(Dataset entries)
▼
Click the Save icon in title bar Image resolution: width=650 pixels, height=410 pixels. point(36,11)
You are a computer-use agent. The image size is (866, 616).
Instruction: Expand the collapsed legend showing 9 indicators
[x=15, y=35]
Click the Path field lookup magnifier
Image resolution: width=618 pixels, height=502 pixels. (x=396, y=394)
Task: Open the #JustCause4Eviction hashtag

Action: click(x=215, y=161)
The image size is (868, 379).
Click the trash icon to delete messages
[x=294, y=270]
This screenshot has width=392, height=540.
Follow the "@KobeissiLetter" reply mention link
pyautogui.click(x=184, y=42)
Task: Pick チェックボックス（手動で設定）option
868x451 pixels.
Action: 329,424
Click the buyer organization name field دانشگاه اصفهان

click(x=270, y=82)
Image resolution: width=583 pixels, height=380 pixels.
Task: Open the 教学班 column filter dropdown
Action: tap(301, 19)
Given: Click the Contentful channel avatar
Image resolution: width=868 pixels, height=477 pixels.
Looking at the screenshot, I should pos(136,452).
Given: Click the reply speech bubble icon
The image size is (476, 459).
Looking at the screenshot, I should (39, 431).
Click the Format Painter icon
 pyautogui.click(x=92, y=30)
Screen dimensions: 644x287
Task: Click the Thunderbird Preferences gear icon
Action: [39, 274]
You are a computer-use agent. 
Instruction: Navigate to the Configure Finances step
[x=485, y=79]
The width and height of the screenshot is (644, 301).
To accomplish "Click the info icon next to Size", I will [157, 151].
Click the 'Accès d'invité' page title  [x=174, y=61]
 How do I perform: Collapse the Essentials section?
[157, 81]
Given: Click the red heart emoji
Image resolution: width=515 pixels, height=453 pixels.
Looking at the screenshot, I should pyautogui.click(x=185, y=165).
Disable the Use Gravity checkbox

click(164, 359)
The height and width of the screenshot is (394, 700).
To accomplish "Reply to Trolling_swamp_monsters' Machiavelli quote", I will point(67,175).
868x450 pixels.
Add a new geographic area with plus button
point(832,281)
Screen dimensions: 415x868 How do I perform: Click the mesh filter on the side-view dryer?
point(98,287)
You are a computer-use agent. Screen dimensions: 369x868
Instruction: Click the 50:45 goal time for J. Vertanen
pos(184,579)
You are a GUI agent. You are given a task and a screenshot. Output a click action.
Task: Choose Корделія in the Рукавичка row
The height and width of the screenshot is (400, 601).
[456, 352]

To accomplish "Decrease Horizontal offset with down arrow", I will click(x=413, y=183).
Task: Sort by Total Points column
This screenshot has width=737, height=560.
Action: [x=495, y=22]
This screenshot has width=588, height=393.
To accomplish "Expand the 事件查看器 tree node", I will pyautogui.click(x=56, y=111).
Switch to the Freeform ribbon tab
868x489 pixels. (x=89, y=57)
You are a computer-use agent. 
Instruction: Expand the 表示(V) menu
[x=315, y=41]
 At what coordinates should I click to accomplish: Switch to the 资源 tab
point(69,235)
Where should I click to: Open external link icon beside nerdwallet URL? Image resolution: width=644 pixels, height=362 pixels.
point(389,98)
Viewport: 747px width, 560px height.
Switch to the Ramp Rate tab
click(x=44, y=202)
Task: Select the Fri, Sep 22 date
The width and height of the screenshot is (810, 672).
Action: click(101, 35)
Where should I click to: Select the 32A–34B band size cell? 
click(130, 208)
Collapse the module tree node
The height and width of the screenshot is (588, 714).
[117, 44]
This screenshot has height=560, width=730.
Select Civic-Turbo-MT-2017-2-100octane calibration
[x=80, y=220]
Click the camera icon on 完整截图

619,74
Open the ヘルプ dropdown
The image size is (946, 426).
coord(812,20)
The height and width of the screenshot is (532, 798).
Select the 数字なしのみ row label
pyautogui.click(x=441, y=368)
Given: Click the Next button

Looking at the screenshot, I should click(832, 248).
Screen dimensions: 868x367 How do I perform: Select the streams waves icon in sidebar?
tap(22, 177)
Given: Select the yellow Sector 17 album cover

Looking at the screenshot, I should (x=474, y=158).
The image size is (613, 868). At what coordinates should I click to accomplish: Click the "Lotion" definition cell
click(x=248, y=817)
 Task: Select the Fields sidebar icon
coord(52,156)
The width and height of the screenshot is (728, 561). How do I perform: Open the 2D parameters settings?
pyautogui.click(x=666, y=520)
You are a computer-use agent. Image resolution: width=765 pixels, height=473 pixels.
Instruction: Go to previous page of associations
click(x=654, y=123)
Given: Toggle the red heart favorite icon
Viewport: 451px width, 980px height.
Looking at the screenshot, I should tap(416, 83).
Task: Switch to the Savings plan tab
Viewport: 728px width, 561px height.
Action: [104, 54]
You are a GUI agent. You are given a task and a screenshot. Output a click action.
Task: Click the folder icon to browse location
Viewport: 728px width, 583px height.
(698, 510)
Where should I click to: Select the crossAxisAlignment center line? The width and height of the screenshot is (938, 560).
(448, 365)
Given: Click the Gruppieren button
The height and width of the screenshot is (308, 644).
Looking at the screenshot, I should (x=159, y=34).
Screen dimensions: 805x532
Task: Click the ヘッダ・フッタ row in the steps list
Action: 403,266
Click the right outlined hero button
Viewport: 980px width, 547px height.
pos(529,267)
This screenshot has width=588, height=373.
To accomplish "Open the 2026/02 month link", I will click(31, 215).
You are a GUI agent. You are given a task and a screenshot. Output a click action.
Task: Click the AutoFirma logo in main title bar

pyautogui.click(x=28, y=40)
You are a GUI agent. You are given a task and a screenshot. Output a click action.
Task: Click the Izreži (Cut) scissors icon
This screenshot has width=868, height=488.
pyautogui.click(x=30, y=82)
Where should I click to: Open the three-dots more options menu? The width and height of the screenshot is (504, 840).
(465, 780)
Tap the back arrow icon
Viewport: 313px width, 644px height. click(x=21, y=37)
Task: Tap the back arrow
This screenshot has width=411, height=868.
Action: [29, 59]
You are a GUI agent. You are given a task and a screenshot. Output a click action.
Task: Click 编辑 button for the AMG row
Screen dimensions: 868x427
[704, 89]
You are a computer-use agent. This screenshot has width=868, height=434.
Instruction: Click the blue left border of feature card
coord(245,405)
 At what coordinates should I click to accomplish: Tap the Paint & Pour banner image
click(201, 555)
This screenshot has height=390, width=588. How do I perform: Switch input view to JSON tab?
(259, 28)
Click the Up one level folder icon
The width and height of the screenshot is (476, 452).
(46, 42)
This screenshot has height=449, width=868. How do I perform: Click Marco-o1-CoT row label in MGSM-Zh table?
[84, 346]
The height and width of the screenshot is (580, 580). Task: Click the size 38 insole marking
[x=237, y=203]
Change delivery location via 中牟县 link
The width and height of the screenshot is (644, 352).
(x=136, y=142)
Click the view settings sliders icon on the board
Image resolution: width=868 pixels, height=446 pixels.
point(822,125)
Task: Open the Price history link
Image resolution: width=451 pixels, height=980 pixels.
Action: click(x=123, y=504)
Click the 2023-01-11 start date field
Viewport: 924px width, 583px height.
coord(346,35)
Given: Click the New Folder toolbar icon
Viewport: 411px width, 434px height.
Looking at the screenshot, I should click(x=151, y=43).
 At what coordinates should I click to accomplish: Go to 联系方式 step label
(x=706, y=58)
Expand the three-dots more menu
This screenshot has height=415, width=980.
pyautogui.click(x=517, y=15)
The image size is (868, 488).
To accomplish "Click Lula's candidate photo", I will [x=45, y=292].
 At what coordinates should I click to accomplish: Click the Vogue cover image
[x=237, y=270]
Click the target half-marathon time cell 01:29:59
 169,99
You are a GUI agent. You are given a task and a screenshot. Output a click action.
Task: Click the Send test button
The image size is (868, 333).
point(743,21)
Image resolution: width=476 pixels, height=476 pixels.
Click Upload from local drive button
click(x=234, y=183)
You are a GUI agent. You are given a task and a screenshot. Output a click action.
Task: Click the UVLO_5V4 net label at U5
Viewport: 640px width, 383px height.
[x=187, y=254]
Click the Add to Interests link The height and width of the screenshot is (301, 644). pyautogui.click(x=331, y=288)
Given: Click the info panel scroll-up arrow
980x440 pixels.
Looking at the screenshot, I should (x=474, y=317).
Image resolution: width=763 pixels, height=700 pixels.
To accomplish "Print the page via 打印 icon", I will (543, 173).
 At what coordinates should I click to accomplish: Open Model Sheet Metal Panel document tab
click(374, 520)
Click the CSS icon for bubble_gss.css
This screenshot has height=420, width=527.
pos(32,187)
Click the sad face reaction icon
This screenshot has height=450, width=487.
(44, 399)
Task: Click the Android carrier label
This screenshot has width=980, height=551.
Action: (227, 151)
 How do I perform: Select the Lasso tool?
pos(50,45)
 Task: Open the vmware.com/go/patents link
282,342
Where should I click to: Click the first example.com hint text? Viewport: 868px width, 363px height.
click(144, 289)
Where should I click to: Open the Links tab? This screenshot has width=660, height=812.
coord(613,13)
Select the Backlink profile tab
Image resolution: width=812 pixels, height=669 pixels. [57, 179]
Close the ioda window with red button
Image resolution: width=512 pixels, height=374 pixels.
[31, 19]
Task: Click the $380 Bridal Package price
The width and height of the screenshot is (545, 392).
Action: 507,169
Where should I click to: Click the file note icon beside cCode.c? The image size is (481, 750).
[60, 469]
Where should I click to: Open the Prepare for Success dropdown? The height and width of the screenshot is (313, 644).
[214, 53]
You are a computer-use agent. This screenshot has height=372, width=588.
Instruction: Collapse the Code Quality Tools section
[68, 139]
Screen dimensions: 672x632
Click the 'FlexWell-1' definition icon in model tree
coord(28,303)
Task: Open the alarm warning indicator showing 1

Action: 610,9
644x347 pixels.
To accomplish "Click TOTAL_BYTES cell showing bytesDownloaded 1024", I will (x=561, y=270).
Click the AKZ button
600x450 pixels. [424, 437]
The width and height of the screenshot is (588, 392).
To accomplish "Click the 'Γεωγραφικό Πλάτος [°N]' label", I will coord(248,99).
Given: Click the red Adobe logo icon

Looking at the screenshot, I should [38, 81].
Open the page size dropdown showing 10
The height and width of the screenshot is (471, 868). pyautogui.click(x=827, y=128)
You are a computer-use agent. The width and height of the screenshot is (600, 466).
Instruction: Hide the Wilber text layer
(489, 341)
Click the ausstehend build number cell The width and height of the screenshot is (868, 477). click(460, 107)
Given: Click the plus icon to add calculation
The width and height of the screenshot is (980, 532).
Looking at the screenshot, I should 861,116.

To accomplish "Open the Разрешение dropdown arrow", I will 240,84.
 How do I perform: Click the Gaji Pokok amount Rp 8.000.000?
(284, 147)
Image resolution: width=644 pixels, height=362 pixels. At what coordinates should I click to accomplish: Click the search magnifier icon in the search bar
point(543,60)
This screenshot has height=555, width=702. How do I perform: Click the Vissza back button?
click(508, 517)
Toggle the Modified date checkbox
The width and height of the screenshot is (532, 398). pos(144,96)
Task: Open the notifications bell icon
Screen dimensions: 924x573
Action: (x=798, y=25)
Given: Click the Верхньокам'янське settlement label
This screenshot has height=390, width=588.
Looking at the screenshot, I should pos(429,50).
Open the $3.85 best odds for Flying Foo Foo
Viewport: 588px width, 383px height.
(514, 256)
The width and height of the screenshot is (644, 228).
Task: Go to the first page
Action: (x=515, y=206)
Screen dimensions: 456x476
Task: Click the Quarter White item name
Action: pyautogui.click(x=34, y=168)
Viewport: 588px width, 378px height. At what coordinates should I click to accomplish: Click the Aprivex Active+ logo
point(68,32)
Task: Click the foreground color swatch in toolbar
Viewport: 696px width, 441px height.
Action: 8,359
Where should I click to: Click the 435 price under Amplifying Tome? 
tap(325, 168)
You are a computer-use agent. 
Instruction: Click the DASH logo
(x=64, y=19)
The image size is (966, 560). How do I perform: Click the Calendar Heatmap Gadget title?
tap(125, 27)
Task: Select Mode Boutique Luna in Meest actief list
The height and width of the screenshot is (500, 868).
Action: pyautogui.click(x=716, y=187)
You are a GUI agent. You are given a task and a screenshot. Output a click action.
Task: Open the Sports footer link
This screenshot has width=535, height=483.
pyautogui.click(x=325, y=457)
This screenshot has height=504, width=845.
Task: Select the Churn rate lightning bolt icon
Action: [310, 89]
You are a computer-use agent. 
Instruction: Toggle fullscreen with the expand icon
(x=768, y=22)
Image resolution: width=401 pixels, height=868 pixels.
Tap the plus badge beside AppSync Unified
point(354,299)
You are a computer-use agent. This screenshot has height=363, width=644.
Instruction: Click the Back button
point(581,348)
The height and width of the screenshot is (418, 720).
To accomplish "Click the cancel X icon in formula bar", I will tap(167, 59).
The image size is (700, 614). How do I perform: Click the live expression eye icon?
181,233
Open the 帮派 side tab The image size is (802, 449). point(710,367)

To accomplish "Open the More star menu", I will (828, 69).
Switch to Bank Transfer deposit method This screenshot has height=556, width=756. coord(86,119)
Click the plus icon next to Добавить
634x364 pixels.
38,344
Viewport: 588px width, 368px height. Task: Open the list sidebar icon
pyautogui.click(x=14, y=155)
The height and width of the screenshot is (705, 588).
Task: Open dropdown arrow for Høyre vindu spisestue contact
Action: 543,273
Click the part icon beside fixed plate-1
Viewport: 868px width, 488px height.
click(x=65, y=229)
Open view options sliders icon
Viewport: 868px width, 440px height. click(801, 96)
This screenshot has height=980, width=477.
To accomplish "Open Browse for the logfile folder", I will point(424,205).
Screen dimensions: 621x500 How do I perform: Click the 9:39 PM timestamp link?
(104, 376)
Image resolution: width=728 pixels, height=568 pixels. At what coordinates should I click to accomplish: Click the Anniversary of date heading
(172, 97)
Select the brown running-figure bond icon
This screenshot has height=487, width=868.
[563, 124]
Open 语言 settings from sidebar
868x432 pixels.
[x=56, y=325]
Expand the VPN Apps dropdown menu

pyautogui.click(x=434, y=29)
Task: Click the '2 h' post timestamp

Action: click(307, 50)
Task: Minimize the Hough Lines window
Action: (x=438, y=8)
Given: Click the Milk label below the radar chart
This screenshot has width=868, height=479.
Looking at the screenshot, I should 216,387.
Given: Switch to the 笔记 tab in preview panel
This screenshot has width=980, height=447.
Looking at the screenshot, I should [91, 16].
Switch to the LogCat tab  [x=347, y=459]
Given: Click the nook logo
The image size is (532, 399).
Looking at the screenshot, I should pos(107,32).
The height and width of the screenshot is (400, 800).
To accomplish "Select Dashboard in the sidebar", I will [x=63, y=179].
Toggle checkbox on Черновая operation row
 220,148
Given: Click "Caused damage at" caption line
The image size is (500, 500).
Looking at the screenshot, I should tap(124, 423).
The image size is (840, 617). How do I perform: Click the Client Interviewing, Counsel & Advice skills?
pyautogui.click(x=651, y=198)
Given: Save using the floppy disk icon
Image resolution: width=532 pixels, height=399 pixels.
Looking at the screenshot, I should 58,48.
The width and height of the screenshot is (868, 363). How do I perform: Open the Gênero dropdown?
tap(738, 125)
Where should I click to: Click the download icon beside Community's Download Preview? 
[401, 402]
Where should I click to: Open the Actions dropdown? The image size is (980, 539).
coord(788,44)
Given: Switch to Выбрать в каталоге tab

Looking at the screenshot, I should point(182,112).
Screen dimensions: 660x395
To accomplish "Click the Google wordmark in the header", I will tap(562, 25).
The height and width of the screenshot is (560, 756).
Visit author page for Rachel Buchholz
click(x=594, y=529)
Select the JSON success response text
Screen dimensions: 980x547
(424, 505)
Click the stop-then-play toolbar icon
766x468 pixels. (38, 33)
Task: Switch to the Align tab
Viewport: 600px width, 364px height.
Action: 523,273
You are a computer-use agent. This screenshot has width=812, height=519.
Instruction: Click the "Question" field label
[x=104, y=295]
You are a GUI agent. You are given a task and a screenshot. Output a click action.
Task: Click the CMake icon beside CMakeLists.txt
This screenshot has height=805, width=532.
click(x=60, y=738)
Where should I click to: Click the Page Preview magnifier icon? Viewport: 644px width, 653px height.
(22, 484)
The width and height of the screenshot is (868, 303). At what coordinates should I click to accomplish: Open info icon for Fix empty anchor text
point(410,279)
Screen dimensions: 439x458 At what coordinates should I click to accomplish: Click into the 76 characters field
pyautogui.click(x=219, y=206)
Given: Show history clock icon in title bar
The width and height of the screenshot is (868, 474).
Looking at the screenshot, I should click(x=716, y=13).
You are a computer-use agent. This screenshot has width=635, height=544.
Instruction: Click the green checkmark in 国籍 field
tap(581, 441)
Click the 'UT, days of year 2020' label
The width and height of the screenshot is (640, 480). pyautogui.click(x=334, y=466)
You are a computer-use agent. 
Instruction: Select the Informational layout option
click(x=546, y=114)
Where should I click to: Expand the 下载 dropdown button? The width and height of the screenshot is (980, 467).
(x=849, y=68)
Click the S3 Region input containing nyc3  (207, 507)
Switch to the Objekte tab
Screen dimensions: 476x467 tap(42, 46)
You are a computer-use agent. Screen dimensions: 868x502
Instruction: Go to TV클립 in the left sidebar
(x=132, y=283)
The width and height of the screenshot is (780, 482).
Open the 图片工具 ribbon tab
▲
Assigned task — Only the number is needed. Say how many lines of the entries contain "history".

Exercise answer — 2